[[ Page excerpt, beginning ]]

Still, there remains a real issue of the need for greater cooperation across diversity. For cross-disciplinary fields to approach questions relating to cultures of social and ecological peace in a discrete or separate manner that substantially ignore the other’s insights (or even misunderstandings), I think is short-sighted. There is some definite evidence that such compartmentalization and lack of foresight persist in some strands of both environmental and peace education even today.

However, in saying this, I would also caution against any uncritical approach that seeks to telescope one field into the other. An appreciation of biological diversity is a central precept in ecological thinking. At the same time, active listening and openness to cultural diversity are important pedagogical principles in peace education, along with notions of creating vibrant, equitable and inclusive learning communities that respect ‘the rights of future generations’.

In other words, we should not be frightened of diversity. We do not need to work for a uniform curriculum between peace education and environmental education. That would risk what Vandana Shiva has critiqued as ‘monocultures of the mind’. The goal should be unity in diversity rather than unity in uniformity.

My current involvement with an Indigenous studies curriculum project, has made me particularly conscious of the risks of forms of ‘integration’ that insist on assimilation and which privilege or take for granted Western ways of knowing about the environment rather than valuing equal participation. Similarly, as a peace educator and futures educator, working recently in an Asian culture, I think the importance of cross-cultural and inter-civilisational dialogue is crucial, including a greater awareness of Islamic, Confucian, Taoist and Buddhist knowledge traditions on peace and the environment. I like the metaphor of building rainbow-coalitions across diversity. In so doing, we seek to avoid culturally arrogant claims to ‘superior’ knowledge, and are prepared to better cooperate together as both teachers and learners.

[[ Page excerpt, end ]]

*Using the information*:
A - In the passage on peace and environmental education, what does the writer say the goal should be?
B - For each statement, say whether it agrees with the passage on peace and environmental education, and quote the words that decide it: (i) The writer calls for a uniform curriculum between peace education and environmental education. (ii) The writer likes the metaphor of building rainbow-coalitions across diversity. (iii) The passage calls an appreciation of biological diversity a central precept in ecological thinking.
C - Write the next few sentences of the passage on peace and environmental education, picking up after its final sentence.
The saved entries that come after have no connection to the passage on peace and environmental education.

[[ Supplied information, beginning ]]

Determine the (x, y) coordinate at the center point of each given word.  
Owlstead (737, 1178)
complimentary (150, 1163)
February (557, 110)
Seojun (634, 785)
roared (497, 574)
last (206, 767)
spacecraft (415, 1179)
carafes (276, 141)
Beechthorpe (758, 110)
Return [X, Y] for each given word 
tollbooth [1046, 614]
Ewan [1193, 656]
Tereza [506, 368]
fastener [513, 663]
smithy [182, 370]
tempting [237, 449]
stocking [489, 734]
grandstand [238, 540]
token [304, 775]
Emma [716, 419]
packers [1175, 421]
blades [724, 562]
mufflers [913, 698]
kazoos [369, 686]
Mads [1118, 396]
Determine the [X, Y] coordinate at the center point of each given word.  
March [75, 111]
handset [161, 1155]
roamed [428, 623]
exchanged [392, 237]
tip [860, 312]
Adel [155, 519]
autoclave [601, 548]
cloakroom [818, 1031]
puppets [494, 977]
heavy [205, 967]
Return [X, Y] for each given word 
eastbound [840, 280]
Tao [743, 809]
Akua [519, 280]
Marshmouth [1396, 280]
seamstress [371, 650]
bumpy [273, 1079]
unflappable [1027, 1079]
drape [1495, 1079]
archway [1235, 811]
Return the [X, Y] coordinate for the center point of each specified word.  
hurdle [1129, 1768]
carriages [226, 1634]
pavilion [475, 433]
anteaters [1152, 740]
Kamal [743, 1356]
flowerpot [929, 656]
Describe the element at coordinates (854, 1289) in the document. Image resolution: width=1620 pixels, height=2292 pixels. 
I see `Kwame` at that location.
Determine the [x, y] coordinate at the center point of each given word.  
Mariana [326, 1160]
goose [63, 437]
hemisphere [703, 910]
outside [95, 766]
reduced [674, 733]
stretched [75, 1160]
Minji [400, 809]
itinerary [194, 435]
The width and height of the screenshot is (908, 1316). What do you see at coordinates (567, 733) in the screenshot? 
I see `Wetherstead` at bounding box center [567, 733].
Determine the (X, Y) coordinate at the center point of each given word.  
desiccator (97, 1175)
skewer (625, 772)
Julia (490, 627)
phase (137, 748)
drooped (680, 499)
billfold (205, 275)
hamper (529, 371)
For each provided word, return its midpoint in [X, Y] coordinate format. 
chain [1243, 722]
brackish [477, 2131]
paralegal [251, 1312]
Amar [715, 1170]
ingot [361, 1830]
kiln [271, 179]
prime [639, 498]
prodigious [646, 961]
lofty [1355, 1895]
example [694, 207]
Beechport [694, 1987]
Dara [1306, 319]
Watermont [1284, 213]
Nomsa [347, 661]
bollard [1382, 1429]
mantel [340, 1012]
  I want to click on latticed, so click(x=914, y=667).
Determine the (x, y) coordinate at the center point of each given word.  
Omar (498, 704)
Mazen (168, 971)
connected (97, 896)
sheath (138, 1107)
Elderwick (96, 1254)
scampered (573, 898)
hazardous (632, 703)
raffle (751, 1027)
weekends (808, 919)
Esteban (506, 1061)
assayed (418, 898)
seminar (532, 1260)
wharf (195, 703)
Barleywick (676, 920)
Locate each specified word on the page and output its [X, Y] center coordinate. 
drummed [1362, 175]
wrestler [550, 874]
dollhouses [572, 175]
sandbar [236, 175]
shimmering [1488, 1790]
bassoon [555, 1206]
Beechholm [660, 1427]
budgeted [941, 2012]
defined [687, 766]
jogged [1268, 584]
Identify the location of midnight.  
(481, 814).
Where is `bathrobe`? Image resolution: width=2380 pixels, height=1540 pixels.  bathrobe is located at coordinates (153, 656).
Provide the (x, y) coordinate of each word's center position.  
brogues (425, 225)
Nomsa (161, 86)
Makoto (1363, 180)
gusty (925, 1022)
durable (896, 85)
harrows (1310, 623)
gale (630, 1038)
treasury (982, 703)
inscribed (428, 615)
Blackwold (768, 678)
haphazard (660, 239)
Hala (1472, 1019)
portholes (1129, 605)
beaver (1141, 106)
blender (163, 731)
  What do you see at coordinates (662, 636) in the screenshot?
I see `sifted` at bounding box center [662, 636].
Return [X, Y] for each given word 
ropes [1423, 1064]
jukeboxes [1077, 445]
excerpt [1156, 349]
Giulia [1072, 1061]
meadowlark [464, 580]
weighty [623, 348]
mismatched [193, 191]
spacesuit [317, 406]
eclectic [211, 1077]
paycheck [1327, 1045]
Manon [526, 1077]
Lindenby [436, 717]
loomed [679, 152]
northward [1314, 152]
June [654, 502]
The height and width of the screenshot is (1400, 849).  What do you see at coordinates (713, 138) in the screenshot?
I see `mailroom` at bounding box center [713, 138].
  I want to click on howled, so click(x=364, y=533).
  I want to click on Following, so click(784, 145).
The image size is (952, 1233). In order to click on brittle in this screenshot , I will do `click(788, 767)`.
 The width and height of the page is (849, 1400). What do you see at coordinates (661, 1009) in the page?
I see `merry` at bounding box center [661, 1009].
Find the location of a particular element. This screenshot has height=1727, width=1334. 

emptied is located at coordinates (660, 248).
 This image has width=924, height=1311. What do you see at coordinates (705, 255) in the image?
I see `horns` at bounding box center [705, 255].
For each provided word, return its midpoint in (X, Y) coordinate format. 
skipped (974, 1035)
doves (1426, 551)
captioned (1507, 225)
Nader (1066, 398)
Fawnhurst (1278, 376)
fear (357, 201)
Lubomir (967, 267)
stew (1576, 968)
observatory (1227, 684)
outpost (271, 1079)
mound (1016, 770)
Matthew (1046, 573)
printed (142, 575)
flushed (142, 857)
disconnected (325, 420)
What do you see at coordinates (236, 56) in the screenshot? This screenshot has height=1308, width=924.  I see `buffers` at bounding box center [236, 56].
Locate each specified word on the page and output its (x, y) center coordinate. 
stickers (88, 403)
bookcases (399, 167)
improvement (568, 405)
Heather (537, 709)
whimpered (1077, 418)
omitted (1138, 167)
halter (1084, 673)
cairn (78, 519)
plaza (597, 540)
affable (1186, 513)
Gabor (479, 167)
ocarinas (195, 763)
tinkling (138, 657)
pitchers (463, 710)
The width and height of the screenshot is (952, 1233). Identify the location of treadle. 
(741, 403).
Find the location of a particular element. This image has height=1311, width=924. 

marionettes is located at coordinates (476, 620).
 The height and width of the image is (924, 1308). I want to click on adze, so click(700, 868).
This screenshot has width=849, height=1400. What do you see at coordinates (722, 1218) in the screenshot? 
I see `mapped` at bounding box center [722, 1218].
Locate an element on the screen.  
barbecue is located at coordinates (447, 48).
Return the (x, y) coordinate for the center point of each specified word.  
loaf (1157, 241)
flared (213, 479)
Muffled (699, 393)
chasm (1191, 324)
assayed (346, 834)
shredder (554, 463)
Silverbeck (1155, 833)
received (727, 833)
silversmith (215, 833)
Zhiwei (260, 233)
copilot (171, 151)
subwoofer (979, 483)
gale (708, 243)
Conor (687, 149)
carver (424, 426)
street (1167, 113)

[[ Supplied information, end ]]

*Answers for the exercise*:
A - Unity in diversity rather than unity in uniformity.

B -
(i) No: "We do not need to work for a uniform curriculum between peace education and environmental education."
(ii) Yes: "I like the metaphor of building rainbow-coalitions across diversity."
(iii) Yes: "An appreciation of biological diversity is a central precept in ecological thinking."

C -
Need for an explicit futures dimension across the curriculum

In conclusion, I would argue that a need exists to rethink our current priorities in education and other spheres in less short-sighted, more imaginative and less greedy ways so that there may be greater global cooperation in actively meeting the basic needs of all humanity and the environment

In reflecting on how to possibly begin to transcend the combined addictions of armament culture and the disproportionate ‘wants’ of high carbon consumptive economies, the prospects of building ‘a culture of peace and sustainability’ may appear to recede quickly into the realm of impossibility like a mirage in the desert. After all, our school and university systems remain still, in many ways, very much part of the problem in their lack of an explicit futures dimension to curricula and teaching.

Moreover, integrated approaches to issues of ‘environments for peace’ are not easy given the many institutional constraints, often petty or parochial rivalries, and ‘business-as-usual’ habits of thought. There remains a strong ‘push of the past’ within established academic disciplines and power structures. Too often, there is inadequate funding or support for newer cross-disciplinary fields of social inquiry to enable them to establish themselves and to make a real difference. I am reminded of Gandhi’s comment that the world has enough for our needs but not for our greed or manufactured wants. Yet, at the same time, our schools and universities are contradictory sites. In various ways, they are crucial parts of any potential solutions. To use an ecological metaphor, they are places where seeds of peace and sustainability may be planted but which may be affected by seasonal changes, and how much attention is given to nurturing creative growth and diversity.